Administered twice daily due to short half life. However, lower dosage adjustments and close monitoring is necessary in elderly and renal impairment patients due to reduced clearance. In particular, the exposure AUC can increase by about 50% following a single dose and at steady state in elderly patients and moderately impaired renal function with GFR between 30-60 mL/min can cause AUC increases by 85% and decreases in clearence to 52 %.

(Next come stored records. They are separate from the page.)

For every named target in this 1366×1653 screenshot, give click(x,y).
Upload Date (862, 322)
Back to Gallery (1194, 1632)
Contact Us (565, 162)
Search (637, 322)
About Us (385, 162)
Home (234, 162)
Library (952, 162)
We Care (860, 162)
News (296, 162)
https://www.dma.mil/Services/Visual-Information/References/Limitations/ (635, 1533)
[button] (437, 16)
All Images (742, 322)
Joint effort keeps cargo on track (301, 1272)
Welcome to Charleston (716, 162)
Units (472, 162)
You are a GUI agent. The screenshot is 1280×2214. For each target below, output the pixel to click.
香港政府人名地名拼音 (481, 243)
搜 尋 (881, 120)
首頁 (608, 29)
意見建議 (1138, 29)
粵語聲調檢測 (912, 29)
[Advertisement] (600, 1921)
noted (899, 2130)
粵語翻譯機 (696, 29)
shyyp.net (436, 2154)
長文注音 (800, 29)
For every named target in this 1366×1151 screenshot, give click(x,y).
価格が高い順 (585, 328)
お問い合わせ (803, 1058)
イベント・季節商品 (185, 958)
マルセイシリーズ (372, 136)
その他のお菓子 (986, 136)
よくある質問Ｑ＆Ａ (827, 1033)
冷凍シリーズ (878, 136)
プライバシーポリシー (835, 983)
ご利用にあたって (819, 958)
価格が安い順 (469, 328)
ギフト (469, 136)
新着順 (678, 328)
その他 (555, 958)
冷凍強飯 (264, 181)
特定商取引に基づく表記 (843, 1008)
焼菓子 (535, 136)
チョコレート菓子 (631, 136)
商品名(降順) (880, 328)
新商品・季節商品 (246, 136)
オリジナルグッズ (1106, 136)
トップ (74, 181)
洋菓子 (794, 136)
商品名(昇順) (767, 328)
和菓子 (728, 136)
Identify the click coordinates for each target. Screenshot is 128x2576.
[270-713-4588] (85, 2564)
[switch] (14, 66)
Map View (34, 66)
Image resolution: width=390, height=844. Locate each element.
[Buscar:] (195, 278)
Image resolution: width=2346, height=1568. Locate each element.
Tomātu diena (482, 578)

5.5 Metabolism/Metabolites

Biotransformation is unimportant with 10-20% of moxonidine undergoing oxidation reactions to the primary 4,5-dehydromoxonidine metabolite and a guanidine derivative by opening of the imidazoline ring. The antihypertensive effects of these 4,5-dehydromoxonidine and guanidine metabolites are only 1/10 and 1/100 the effect of moxonidine. Oxidation on either the methyl group (pyrimidine ring) or on the imidazole ring of moxonidine results in the formation of the hydroxylmethyl moxonidine metabolite or the hydroxy moxonidine metabolite. The hydroxy moxonidine metabolite can be further oxidized to the dihydroxy metabolite or it can lose water to form the dehydrogenated moxonidine metabolite, which itself can be further oxidized to form an N-oxide. Aside from these Phase I metabolites, Phase II metabolism of moxonidine is also evident with the presence of a cysteine conjugate metabolite minus chlorine. Nevertheless, the identification of the hydroxy moxonidine metabolite with a high level of dehydrogenated moxonidine metabolite in human urine samples suggests that dehydrogenation from the hydroxy metabolite to the dehydrogenated moxonidine metabolite represents the primary metabolic pathway in humans. The cytochromes P450 responsible for the metabolism of moxonidine in humans have not yet been determined. Ultimately, the parent moxonidine compound was observed to be the most abundant component in different biological matrices of urinary excretion samples, verifying that metabolism only plays a modest role in the clearance of moxonidine in humans.


5.6 Biological Half-Life

Plasma elimination half life is 2.2 - 2.3 hours while renal elimination half life is 2.6-2.8 hours.


5.7 Mechanism of Action

Stimulation of central alpha 2-adrenergic receptors is associated with sympathoadrenal suppression and subsequent reduction of blood pressure. As this class was further explored it was discovered that sympathoadrenal activity can also be suppressed by a second pathway with a newly discovered drug target specific to imidazolines. Specifically, moxonidine binds the imidazoline receptor subtype 1 (I1) and to a lesser extent lpha-2-adrenoreceptors in the RSV causing a reduction of sympathetic activity, reducing systemic vascular resistance and thus arterial blood pressure. Moreover, since alpha-2-adrenergic receptors are considered the primary molecular target that facilitates the most common side effects of sedation and dry mouth that are elicited by most centrally acting antihypertensives, moxonidine differs from these other centrally acting antihypertensives by demonstrating only low affinity for central alpha-2-adrenoceptors compared to the aforementioned I1-imidazoline receptors.